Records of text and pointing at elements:

** start **

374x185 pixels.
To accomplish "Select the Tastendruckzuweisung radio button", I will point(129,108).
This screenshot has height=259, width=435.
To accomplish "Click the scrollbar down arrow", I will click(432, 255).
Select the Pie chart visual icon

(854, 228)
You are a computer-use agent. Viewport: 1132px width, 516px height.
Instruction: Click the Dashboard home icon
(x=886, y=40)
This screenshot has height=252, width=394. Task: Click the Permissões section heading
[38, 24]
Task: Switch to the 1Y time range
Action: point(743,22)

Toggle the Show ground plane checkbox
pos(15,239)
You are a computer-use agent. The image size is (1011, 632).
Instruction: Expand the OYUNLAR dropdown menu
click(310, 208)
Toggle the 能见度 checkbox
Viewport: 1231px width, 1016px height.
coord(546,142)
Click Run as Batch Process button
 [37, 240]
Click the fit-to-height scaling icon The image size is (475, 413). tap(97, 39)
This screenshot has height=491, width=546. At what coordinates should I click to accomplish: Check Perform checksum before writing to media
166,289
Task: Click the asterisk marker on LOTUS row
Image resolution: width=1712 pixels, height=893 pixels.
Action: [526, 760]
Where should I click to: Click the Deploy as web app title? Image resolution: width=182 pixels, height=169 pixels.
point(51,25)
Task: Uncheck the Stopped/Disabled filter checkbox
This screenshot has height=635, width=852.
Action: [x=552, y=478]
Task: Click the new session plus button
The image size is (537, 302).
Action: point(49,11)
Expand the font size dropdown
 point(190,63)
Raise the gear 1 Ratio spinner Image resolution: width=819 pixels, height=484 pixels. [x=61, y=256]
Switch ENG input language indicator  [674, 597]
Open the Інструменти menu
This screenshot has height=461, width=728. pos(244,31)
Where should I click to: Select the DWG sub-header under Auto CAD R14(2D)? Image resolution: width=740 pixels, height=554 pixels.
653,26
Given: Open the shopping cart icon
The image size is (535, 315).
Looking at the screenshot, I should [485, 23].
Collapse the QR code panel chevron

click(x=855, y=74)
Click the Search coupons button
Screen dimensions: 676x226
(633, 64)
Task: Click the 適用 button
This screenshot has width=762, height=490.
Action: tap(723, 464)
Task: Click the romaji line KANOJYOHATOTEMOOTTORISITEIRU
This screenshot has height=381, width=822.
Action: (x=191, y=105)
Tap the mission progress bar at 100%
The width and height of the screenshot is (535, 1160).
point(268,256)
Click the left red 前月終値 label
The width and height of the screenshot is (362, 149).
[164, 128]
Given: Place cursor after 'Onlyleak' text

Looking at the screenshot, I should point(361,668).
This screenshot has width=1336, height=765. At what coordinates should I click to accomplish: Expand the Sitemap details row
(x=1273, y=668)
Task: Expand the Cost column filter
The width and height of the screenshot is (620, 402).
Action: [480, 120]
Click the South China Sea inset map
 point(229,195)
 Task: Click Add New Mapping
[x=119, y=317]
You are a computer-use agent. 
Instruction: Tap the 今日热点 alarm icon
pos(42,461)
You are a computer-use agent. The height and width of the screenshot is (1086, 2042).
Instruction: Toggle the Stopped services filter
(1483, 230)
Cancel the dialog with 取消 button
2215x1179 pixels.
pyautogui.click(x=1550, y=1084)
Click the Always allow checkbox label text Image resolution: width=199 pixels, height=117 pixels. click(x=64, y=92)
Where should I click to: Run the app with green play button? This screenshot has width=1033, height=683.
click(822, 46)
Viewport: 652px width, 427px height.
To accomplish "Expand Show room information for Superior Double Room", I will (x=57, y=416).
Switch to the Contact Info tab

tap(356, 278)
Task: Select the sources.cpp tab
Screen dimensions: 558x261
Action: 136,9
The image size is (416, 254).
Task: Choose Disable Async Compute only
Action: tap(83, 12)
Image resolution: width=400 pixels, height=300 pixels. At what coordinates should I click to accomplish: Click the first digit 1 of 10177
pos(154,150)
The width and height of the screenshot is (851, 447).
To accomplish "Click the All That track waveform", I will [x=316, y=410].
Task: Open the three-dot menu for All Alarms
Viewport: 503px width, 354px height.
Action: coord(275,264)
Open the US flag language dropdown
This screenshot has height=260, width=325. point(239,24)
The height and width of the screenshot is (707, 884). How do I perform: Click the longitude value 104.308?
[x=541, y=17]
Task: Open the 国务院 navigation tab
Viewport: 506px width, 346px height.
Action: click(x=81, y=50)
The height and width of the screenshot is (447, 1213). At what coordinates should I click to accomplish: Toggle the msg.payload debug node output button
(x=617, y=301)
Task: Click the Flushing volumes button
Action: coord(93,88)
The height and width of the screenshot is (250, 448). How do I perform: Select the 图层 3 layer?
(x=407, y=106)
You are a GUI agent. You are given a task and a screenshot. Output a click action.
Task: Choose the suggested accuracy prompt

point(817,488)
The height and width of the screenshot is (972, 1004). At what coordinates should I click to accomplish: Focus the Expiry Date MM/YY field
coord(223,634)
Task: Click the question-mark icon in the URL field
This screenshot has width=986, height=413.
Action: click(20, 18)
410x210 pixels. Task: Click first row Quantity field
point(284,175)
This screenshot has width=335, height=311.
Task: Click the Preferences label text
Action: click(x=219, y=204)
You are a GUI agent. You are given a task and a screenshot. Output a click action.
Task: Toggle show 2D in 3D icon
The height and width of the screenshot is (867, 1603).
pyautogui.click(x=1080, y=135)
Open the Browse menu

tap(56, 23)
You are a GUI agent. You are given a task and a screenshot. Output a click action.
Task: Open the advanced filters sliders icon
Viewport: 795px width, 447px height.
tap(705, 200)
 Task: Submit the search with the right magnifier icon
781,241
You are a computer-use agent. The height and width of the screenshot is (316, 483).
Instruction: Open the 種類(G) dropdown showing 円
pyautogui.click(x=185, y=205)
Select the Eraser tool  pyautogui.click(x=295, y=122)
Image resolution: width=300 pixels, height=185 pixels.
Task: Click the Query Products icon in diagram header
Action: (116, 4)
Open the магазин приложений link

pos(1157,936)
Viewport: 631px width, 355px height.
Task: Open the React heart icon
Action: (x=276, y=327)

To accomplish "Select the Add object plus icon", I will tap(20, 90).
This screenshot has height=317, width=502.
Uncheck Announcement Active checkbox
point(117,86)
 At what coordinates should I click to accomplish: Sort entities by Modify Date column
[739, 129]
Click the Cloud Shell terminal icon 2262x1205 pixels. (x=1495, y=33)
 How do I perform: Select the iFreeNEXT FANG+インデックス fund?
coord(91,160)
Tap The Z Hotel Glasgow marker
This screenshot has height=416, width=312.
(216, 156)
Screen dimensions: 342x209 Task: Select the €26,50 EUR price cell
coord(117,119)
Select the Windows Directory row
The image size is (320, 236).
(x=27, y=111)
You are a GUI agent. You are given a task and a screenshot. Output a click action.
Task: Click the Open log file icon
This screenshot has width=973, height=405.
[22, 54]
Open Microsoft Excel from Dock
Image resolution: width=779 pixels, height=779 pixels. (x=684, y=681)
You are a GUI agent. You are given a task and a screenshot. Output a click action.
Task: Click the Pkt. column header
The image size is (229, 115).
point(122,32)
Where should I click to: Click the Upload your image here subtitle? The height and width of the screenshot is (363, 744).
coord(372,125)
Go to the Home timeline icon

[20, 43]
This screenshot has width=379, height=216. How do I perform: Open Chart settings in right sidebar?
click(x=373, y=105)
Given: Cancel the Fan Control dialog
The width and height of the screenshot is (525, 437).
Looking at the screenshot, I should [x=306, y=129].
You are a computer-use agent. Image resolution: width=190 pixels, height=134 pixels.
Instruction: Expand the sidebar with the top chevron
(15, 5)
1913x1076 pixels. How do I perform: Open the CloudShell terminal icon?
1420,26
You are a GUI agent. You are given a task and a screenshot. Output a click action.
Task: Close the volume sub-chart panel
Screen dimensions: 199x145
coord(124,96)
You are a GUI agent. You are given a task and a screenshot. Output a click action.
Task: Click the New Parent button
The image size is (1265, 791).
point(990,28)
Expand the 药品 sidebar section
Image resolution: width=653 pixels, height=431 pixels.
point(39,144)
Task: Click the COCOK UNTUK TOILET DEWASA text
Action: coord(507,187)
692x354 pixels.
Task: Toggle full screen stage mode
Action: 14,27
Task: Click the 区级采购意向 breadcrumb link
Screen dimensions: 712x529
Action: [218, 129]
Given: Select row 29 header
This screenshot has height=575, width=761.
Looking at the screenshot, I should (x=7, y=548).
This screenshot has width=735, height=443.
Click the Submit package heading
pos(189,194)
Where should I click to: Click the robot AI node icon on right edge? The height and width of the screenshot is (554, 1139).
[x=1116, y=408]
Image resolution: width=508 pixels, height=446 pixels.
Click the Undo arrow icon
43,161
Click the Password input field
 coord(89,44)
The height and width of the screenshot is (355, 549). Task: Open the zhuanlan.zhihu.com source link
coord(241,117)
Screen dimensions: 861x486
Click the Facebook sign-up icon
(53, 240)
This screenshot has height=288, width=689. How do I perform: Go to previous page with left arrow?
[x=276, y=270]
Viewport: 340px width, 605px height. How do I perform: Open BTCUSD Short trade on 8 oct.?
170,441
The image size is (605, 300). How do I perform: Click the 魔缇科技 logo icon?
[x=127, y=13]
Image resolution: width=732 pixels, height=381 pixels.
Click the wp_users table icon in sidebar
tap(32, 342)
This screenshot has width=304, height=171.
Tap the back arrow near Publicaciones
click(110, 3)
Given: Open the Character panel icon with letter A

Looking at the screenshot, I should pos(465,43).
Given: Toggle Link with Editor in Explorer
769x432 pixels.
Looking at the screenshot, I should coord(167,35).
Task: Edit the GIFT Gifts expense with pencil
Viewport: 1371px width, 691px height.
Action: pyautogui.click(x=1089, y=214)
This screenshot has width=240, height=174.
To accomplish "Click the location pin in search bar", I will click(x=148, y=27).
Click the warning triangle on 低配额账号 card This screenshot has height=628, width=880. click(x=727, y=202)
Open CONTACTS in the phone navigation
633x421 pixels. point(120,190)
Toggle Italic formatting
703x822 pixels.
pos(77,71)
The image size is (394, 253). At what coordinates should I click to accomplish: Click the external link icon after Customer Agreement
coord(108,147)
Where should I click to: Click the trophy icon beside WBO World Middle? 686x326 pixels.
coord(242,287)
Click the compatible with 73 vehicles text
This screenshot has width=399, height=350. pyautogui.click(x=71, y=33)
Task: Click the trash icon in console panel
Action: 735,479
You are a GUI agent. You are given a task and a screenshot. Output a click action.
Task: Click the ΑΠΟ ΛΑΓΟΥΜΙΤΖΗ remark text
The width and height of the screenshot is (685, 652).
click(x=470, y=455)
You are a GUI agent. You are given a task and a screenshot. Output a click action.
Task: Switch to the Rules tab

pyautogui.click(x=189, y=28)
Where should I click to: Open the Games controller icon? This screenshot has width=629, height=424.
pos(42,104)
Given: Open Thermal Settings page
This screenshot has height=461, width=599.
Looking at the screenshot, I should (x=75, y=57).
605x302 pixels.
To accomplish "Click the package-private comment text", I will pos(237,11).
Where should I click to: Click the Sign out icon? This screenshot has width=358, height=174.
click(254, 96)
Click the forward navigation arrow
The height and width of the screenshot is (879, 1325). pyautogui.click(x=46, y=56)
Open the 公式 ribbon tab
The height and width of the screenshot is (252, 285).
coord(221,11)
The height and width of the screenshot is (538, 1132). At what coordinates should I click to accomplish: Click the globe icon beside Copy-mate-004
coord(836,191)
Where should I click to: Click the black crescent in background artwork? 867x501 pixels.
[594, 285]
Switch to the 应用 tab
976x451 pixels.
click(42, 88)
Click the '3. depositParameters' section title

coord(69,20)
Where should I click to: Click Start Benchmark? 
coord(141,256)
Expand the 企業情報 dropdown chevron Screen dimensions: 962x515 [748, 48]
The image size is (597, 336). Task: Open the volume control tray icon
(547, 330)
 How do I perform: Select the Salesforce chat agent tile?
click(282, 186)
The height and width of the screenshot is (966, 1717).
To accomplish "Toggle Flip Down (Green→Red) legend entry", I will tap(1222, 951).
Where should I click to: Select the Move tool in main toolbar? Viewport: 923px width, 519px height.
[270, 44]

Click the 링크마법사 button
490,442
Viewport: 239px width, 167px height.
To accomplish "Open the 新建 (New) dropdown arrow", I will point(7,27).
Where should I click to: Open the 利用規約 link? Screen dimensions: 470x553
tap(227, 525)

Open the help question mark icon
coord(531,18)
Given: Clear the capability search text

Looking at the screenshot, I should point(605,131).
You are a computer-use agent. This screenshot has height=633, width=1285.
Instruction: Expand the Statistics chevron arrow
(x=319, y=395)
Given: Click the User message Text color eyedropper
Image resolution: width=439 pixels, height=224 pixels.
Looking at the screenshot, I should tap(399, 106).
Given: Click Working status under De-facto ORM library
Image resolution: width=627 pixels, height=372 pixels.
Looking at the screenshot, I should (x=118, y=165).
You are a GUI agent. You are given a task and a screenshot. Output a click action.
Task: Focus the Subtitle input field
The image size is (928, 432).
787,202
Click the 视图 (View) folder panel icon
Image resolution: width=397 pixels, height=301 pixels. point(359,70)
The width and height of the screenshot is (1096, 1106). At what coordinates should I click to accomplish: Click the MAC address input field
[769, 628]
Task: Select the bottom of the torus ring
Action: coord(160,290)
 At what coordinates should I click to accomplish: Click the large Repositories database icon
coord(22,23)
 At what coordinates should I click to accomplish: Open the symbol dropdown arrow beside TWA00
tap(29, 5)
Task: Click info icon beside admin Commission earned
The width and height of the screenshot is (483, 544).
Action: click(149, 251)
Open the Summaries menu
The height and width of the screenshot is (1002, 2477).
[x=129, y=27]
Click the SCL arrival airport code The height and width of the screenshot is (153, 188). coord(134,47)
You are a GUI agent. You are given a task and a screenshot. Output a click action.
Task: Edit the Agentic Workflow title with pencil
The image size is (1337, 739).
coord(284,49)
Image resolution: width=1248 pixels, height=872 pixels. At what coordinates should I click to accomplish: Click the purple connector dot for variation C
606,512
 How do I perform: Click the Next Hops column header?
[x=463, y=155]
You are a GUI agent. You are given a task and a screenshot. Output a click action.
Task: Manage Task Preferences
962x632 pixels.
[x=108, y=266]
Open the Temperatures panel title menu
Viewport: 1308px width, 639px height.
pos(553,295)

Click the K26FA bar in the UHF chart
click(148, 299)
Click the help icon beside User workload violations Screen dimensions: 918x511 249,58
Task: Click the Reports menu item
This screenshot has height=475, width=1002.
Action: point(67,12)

** end **

YOUR GOAL:
Print the lines from the records exactly as they appear, starting with the line that contains "Given: Click Working" and ending with the line that contains "Looking at the screenshot, I should (x=118, y=165).".

RESULT OF THE TASK:
Given: Click Working status under De-facto ORM library
Image resolution: width=627 pixels, height=372 pixels.
Looking at the screenshot, I should (x=118, y=165).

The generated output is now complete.